The Girls and I want to share a few thoughts about mammograms

Photo credit: flickr

The friendly reminder from my doctor’s office came by email: Time to schedule your mammogram!

You know the belief that women are biologically programmed to forget the pain of childbirth so they’ll reproduce again? I think the same rule applies to mammograms. Thanks to this week’s appointment, the memories all came rushing back.

First, there’s the gown. For obvious reasons, it has to open in the front. My faded green smock had multiple pairs of strings, all of which I diligently tied in order to get from the changing room to the mammography room without flashing anyone. I succeeded, but barely. Let us pause to acknowledge the feat of engineering behind a thigh-length gown with numerous ties that covers, essentially, nothing.

Once in the room, a friendly technologist I’ll call Tina pointed to the chair where I could stash my purse and my clothes. Naturally, as I leaned over to put down my things, the gown opened wide. Hello, world!, announced my friendly girls. We’re here!

Tina led me to a tall X-ray machine with an arm that extended straight out from the middle. At the end of the arm were two trays, one directly above the other. Tina pushed a button and the trays separated. “Get right up against the machine,” she said. “I should warn you,” she added, “everything in here is freezing.”

She wasn’t kidding. As I cozied up to the metal ice block, I pondered another conundrum: Everything that happens in the mammography room involves half-naked women pressing themselves against an apparatus that flattens their knockers into pancakes. Who decided the perfect temperature for this procedure is that of a walk-in refrigerator?

As I bravely squared off against the machine, Tina placed my right bazoomba on the lower tray.

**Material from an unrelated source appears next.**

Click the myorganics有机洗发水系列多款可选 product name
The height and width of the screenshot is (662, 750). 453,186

She prepped it like a raw chicken cutlet, scooping, lifting and nudging to get my melon ready for its big photo op. Tina lowered the upper tray and closed it tight, like a malevolent waffle maker, on my muchacha.

“Lean back,” she told me, brushing my hair out the way. “Tilt your head. Chin up. And arch your back.” I felt like a celebrity getting ready for her cover shot, if that shot involved extended titty-torture.

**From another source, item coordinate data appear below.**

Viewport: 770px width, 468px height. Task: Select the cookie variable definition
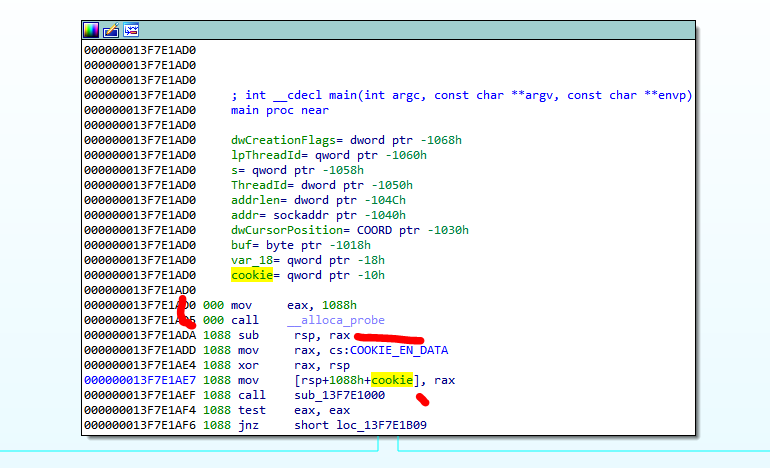tap(251, 275)
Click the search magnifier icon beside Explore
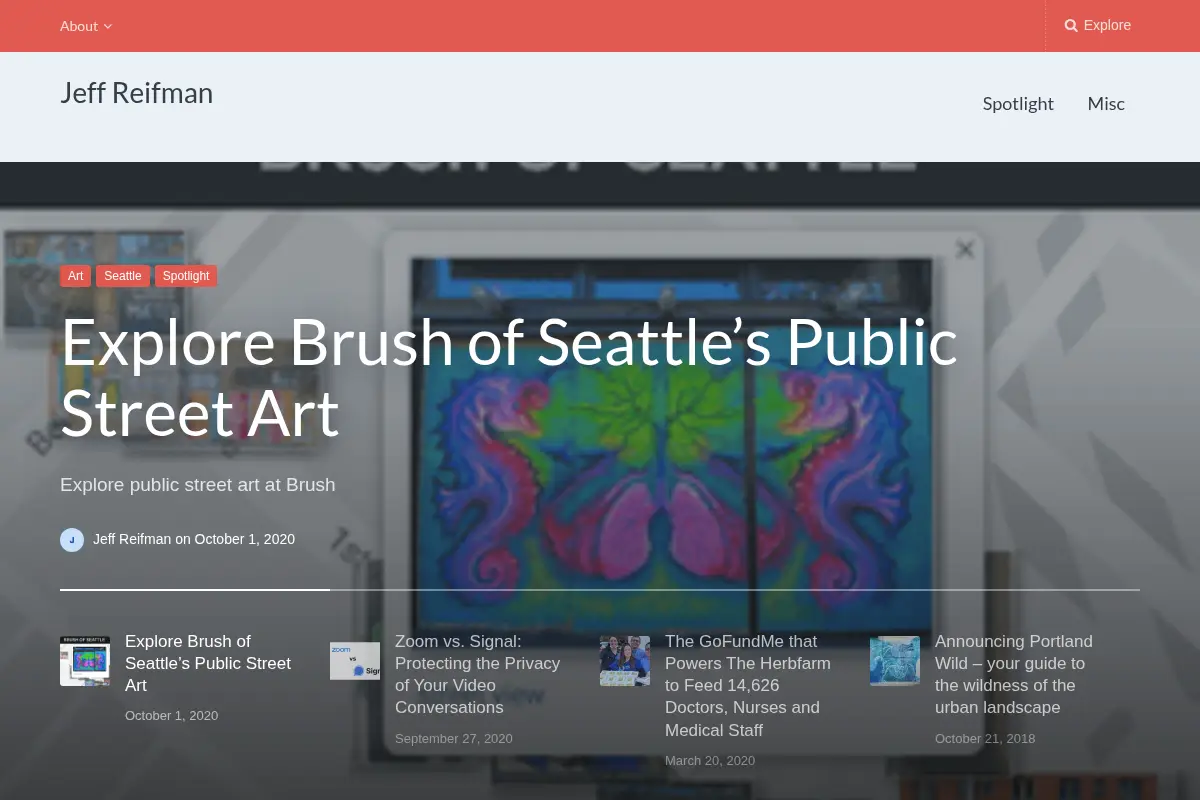This screenshot has width=1200, height=800. click(1071, 26)
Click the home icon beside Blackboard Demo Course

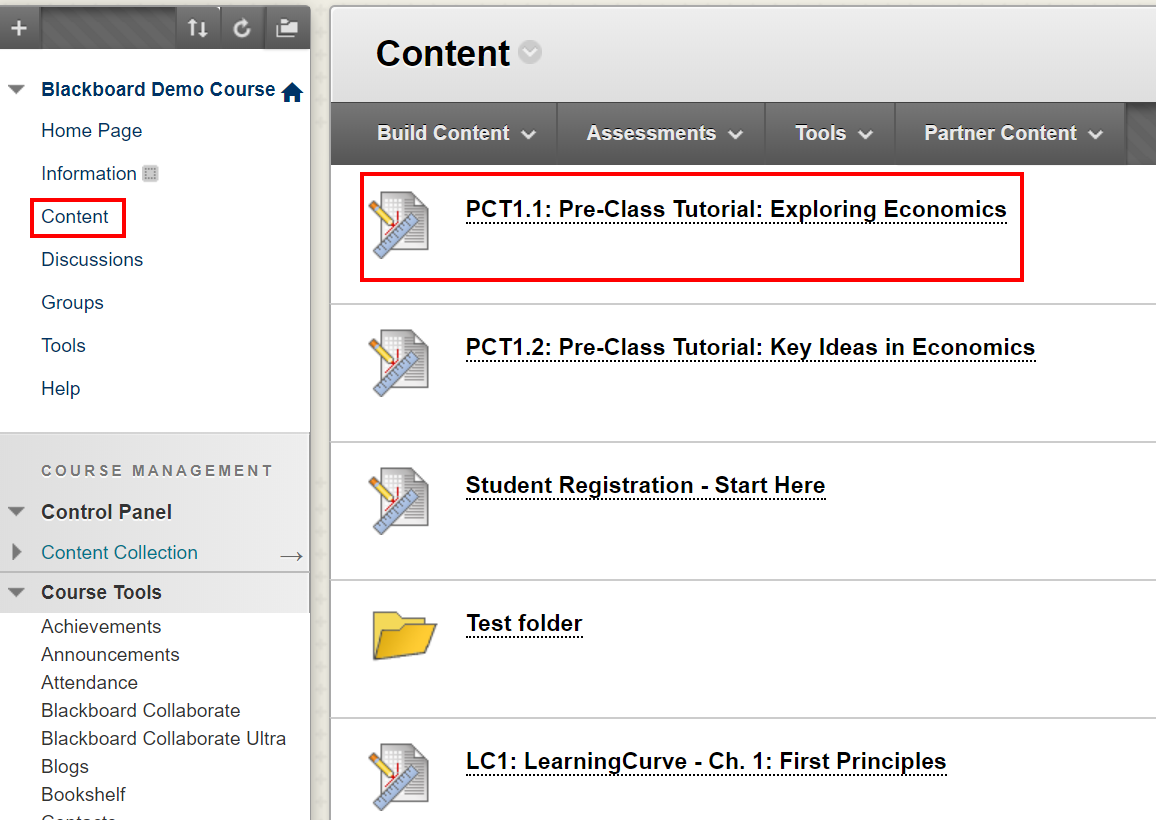pos(293,89)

Before she took the X-ray, Tina instructed me to hold my breath. Just as well, since I wasn’t really in the mood to say “Cheese!”

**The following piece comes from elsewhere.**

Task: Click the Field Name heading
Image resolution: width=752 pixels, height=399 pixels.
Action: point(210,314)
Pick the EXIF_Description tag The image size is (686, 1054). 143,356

Tina repeated this delightful process three more times. “You don’t even see breasts anymore, do you?” I asked as Tina compressed my lady bubble once again. “All you see is globs of flesh.”

She concurred, and fair enough, too. I imagine one can only get up close and personal with so many mammary glands before they lose their individual identity, let alone their sensual or erotic powers. Then Tina told me what a recent patient had called her: Boob Angel.

A few minutes later, getting dressed, I thought about what I’d just gone through. It struck me that if men had to have their testicles manipulated by a stranger before being squeezed mercilessly between two freezing metal plates, they simply wouldn’t. Ever. By now, someone — perhaps the same dude who designed the never-close gown or the always-icy X-ray machine — would have figured out how to combine checking for cancer with watching a sporting event while drinking a cold beverage.

Just saying.

Indignity and discomfort aside, I’m deeply grateful to have access to this important health screening, one that long ago saved my beloved aunt’s life and has saved many other friends since. In that sense, I think Tina and her colleagues really are Boob Angels.

As for me, I’ve got roughly 18 months to forget everything I now vividly remember about mammograms before I show up with my twins, jugs, cans and hooters, and we do it all over again.